The fee is subject to annual review on each anniversary of the contract start date. Changes will be communicated in writing. The Customer may not withhold payment due to a separate claim; disputes must be handled through the dispute resolution procedure. If an invoice is unpaid for twenty-eight (28) days, VPG may, in addition to charging interest, terminate the agreement immediately upon written notice.

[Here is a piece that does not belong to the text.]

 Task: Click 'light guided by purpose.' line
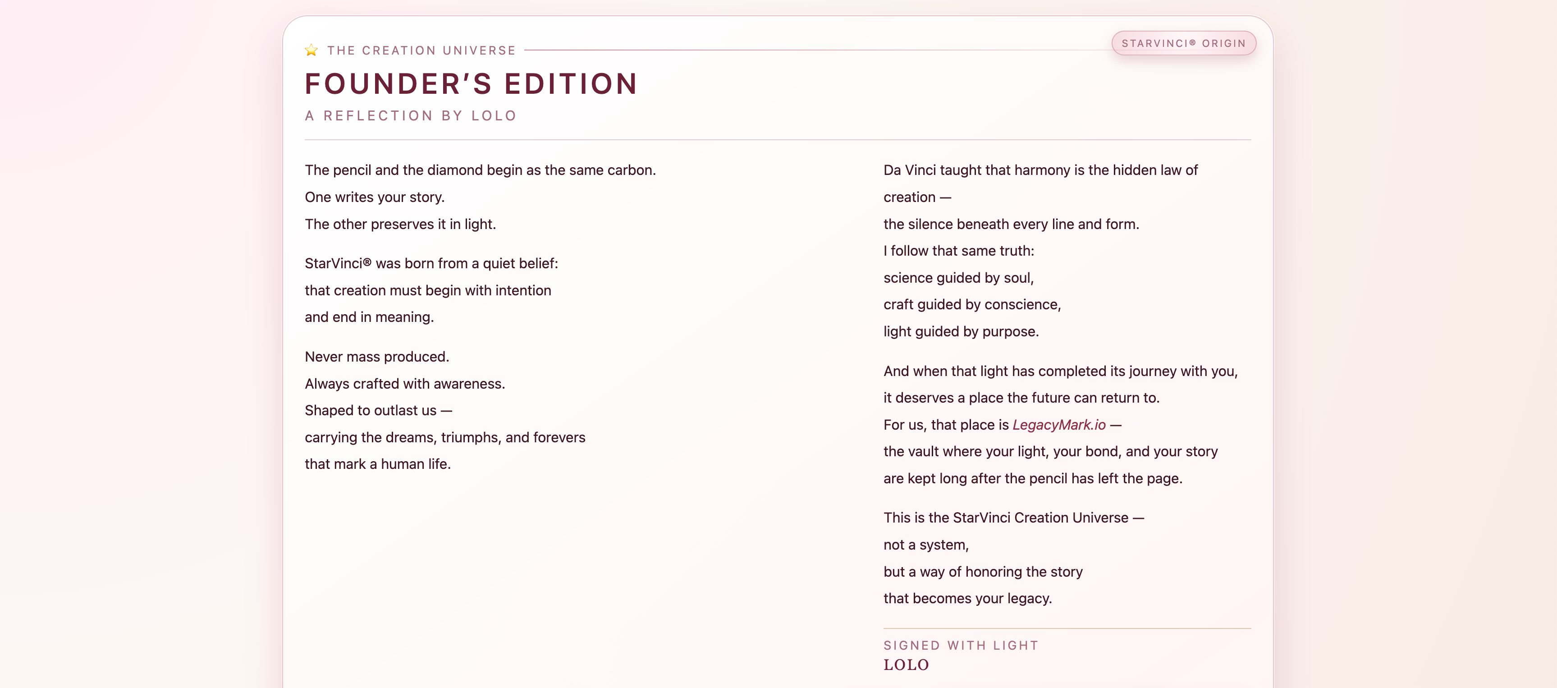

3. Customer Responsibilities

The Customer shall: provide and maintain all necessary lighting, heating, toilet, water and other facilities; provide suitable lockable and accessible storage space; provide access to a telephone for check calls and assistance; ensure the premises are safe for VPG’s staff at all times; immediately notify VPG of any changes to access information, alarm codes or key holder details; and obtain written confirmation from its insurers that external key storage is acceptable. If the Customer is partly at fault for a loss, VPG’s liability shall be reduced proportionally.

4. Complaints

The Customer must report any dissatisfaction in writing as soon as possible. Failure to complain in writing means the service shall be considered satisfactory. If VPG investigates a complaint and its staff are not found to be at fault, the cost of the investigation may be charged to the Customer.

5. Mobile Patrol Service

Where Miscellaneous Services include a mobile patrol service, the service may be supplied to other customers simultaneously. Temporary interruptions or delays may arise if an incident occurs at another client’s premises during a patrol officer’s tour of duty.

6. Keys

If requested in writing, keys held by VPG for a mobile patrol service shall be immediately surrendered to an authorised representative of the Customer. If keys have not been reclaimed within sixty (60) days of cessation of the Contract, VPG will destroy the keys.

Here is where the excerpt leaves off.